104. Bu, Mekke’de veya başka yerlerde Müslüman olan, fakat Medine’ye hicret etmeye veya kendilerini işkenceden korumaya güçleri yetmeyen zayıf ve yardıma muhtaç çocuk, kadın ve erkeklerin feryadı idi. Bunlar her yönden işkence ve baskıya maruz kalıyorlar ve Allah’a kendilerini bu kötü durumdan kurtarması için yalvarıyorlardı.
105. Allah katında iki tür savaşçı vardır. Birincisi Allah yolunda, yeryüzünde O’nun dinini ikâme etmek için savaşan müminlerdir ve her mümin bu görevle yükümlüdür. İkinci grup ise tağutî bir nizam kurmak için savaşan kâfirlerdir ve hiçbir mümin bu kötü işte onlarla beraber olamaz.
106. Müminler şeytanın büyük hile ve düzenleri karşısında korkuya kapılıp dehşete düşmemeleri için uyarılıyorlar. Çünkü her halükarda şeytanın hilesi boşa çıkmıştır.
107. Bu ayet üç anlama gelir ve üçü de aynı derecede doğrudur: Birincisi, şimdi korkaklık gösterip geri çekilen kimseler, savaş emri verilmeden önce savaşmak için sabırsızlanıyorlardı. Kendilerine uygulanan baskılardan şikayet ederek: “Bize izin ver de savaşalım. Çünkü bunca yanlışlığa tahammülümüz kalmadı” diyorlardı. Kendilerine sabırlı olmaları, namaz ve zekâtla nefislerini temizlemeleri tavsiye edildiğinde ise bu tavsiyeleri tutmuyorlardı. Fakat onlara savaş emri verildiğinde, aynı kişiler, düşman ordusu ve çeşitli tehlikelerle karşılaşınca korkmaya başladılar.
İkinci anlam ise şudur: Bu kimseler namaz ve zekât gibi kolay ve bir tehlike teşkil etmeyen ibadetlerle emrolundukları sürece “dindar” dırlar. Fakat onlara Allah yolunda savaşmaları emrolununca hayatlarını kaybetmekten korkup dehşete kapıldılar ve dindarlıklarını unuttular.
Üçüncü anlam ise şudur: İslâm öncesi dönemde ganimet toplamak veya heva ve heveslerini tatmin etmek için gece gündüz savaş yapıyorlardı. Fakat Allah yolunda savaşmaları emredilince, kendi nefislerini yüceltmek için savaştıklarında birer cesaret örneği olan bu kişiler birer korkak haline geliyor ve kaplan gibi atılgan olanlar, kedi gibi korkak oluyorlardı.

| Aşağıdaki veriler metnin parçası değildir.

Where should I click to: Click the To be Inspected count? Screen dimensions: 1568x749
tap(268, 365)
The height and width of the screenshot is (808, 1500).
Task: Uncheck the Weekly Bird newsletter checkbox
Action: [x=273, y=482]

Yukarıda bahsettiğimiz bu üç anlam üç farklı gruba tekabül eder ve Arapça metin o kadar geniş kapsamlıdır ki bu üç gruba da uyar.
108. Yani, “Allah yolunda yaptığınız hizmetlerin karşılığını merak etmenize gerek yoktur. Siz Allah yolunda çaba sarf ederseniz, O sizin emeklerinizi boşa çıkarmaz.”